@bgoodri is proposing to change the way Stan services report iterations from an iteration-based update to a time-based update. The proposal is to change the behavior of refresh = N
to now mean every N
seconds. The proposal is a default of 30s. So maybe an initial report (?) and then the next update at 30s by default. @andrewgelman has been requesting behavior like this.
There’s been ongoing discussion on the issue tracker for Ben’s PR, but I thought I’d bring it up here, which is where we should be having this discuss. So I’m going to move over my last summary from the issue; the quoted bits are from Ben.
The backwards compatibility standard you are applying is inconsistent with the standard of backward compatibility that has been applied in the past.
It’s OK for us to change standards. What we need to do is make them more clear at any given time.
I do not think the right thing to do is try to enforce bit-level release-over-release backward compatibility.
In addition to the chain ID hokey pokey, we have changed the number of digits in the print output, changed the way n_eff is calculated, and are changing the way R_hat is calculated. In each of those situations, we didn’t introduce another flag that defaults to false in order to keep doing things the old way unless the user flips it on; we forced people to do things the new way because it is better.
It might be helpful to separate out the concerns here.
I think the ID “hokey pokey” was a bug that got through due to insufficient testing.
The n_eff thing changed the estimator, not what’s being estimated. So nothing in the API changes meaning.
The R-hat replacement’s a work in progress. If it ever does come up, I will be OK deprecating R-hat support and adding a second diagnostic that we recommend. I’m also OK changing the default output in various ways.
My concerns about this particular pull request are:
-
Backward compatibility
refresh=N changes meaning from N iterations to N seconds -
Non-deterministic behavior
With the same seed, get different number of iteration updates.
I’m OK with (2) but wanted to check with @wds15, since he’s been the one that’s been most constrained by “reproduciblity” at this level.

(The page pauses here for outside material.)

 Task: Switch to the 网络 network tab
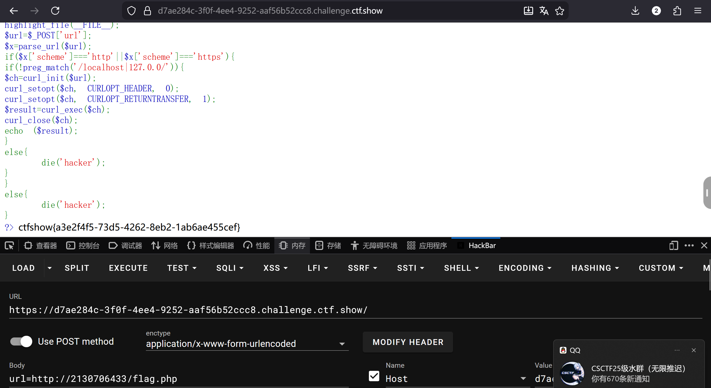tap(165, 246)
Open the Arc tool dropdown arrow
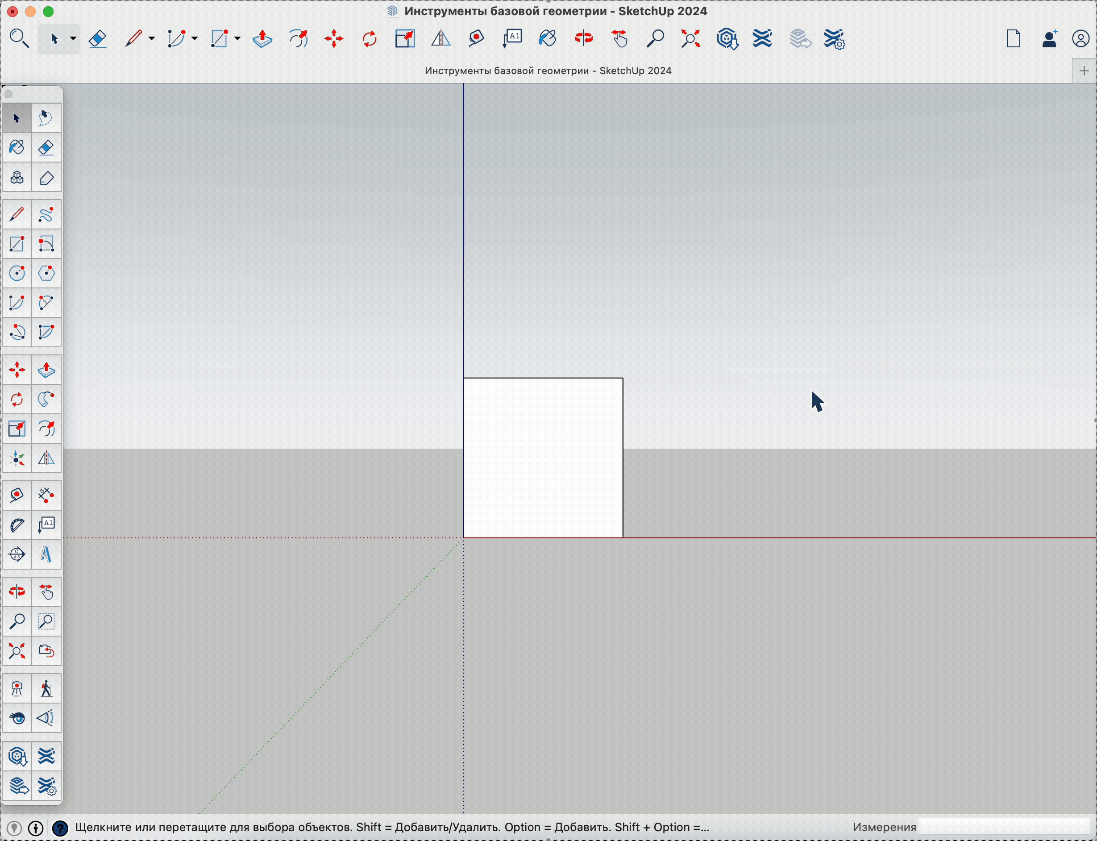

My guess is that you (Ben) are right and moving to a non-deterministic behavior is OK.
I’m less OK with (1), which is why I think the simple expedient of allowing control by both iterations and time makes sense. Like with potential R-hat replacements, I think the responsible thing to do would be to deprecate the per-iteration method and add the timed method and then remove per-iteration in a major release.
The progress reports is even less consequential than those things. The only harm is if someone has an old script where they specify refresh = 1000 or something in order to keep the progress output minimal and then they run their old script again, which gets reinterpreted as “refresh every 1000 seconds”, then the progress output will be even more minimal than what they might have been expecting based on Stan’s past behavior. But that isn’t a big deal.
I agree the danger is minimal here. The “harm” in my mind is the perceived (and actual) instability of our interfaces.
I’d like to hear from more devs here than just the two of us on this issue before we decide how to proceed within stan-dev/stan
.
The way we’ve set up project governance, @bgoodri will have the final say on the behavior of RStan. But what we’re talking about here is the stan-dev/stan
services, which I believe @syclik is managing. So I’d very much like to get @syclik’s sign off on a change this big before merging.